> _PROBLEM TO WORK ON_
Output each record in full, exactly as it stands.

[Saved entries]
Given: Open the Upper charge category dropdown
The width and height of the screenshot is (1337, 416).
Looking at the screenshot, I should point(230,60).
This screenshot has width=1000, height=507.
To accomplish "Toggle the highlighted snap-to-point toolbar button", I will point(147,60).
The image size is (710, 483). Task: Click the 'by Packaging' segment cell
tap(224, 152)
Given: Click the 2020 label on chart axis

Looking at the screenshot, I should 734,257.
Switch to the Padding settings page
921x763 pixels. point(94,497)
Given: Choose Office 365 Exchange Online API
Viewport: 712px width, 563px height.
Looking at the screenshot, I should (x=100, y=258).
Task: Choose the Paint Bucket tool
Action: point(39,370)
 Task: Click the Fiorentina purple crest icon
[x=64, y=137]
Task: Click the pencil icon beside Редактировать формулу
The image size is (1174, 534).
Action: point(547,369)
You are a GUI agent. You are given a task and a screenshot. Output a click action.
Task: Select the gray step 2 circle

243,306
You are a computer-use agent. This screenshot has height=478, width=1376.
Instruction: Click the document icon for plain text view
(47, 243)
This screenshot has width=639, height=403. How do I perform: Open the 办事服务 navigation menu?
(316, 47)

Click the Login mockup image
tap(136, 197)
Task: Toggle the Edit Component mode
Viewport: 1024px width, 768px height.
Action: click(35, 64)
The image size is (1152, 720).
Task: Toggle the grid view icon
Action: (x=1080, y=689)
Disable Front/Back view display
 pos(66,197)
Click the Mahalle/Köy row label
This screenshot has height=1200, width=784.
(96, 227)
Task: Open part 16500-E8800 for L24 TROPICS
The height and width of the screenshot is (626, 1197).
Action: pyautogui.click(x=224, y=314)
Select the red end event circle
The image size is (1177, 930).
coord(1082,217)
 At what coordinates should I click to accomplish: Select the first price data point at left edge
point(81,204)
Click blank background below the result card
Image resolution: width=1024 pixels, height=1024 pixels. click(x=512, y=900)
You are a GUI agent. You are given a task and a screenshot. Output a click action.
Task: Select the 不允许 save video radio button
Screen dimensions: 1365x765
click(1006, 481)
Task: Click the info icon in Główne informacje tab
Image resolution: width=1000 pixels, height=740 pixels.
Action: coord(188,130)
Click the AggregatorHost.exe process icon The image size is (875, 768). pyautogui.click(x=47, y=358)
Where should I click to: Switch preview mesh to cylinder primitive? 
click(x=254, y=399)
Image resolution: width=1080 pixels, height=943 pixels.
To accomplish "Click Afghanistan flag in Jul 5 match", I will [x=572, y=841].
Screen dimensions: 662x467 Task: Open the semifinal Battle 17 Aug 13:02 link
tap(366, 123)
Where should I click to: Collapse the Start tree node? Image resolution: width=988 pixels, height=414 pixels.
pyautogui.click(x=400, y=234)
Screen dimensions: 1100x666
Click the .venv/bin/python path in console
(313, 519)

> _ANSWER SPACE_
Given: Open the Upper charge category dropdown
The width and height of the screenshot is (1337, 416).
Looking at the screenshot, I should point(230,60).
This screenshot has width=1000, height=507.
To accomplish "Toggle the highlighted snap-to-point toolbar button", I will point(147,60).
The image size is (710, 483). Task: Click the 'by Packaging' segment cell
tap(224, 152)
Given: Click the 2020 label on chart axis

Looking at the screenshot, I should 734,257.
Switch to the Padding settings page
921x763 pixels. point(94,497)
Given: Choose Office 365 Exchange Online API
Viewport: 712px width, 563px height.
Looking at the screenshot, I should (x=100, y=258).
Task: Choose the Paint Bucket tool
Action: point(39,370)
 Task: Click the Fiorentina purple crest icon
[x=64, y=137]
Task: Click the pencil icon beside Редактировать формулу
The image size is (1174, 534).
Action: point(547,369)
You are a GUI agent. You are given a task and a screenshot. Output a click action.
Task: Select the gray step 2 circle

243,306
You are a computer-use agent. This screenshot has height=478, width=1376.
Instruction: Click the document icon for plain text view
(47, 243)
This screenshot has width=639, height=403. How do I perform: Open the 办事服务 navigation menu?
(316, 47)

Click the Login mockup image
tap(136, 197)
Task: Toggle the Edit Component mode
Viewport: 1024px width, 768px height.
Action: click(35, 64)
The image size is (1152, 720).
Task: Toggle the grid view icon
Action: (x=1080, y=689)
Disable Front/Back view display
 pos(66,197)
Click the Mahalle/Köy row label
This screenshot has height=1200, width=784.
(96, 227)
Task: Open part 16500-E8800 for L24 TROPICS
The height and width of the screenshot is (626, 1197).
Action: pyautogui.click(x=224, y=314)
Select the red end event circle
The image size is (1177, 930).
coord(1082,217)
 At what coordinates should I click to accomplish: Select the first price data point at left edge
point(81,204)
Click blank background below the result card
Image resolution: width=1024 pixels, height=1024 pixels. click(x=512, y=900)
You are a GUI agent. You are given a task and a screenshot. Output a click action.
Task: Select the 不允许 save video radio button
Screen dimensions: 1365x765
click(1006, 481)
Task: Click the info icon in Główne informacje tab
Image resolution: width=1000 pixels, height=740 pixels.
Action: coord(188,130)
Click the AggregatorHost.exe process icon The image size is (875, 768). pyautogui.click(x=47, y=358)
Where should I click to: Switch preview mesh to cylinder primitive? 
click(x=254, y=399)
Image resolution: width=1080 pixels, height=943 pixels.
To accomplish "Click Afghanistan flag in Jul 5 match", I will [x=572, y=841].
Screen dimensions: 662x467 Task: Open the semifinal Battle 17 Aug 13:02 link
tap(366, 123)
Where should I click to: Collapse the Start tree node? Image resolution: width=988 pixels, height=414 pixels.
pyautogui.click(x=400, y=234)
Screen dimensions: 1100x666
Click the .venv/bin/python path in console
(313, 519)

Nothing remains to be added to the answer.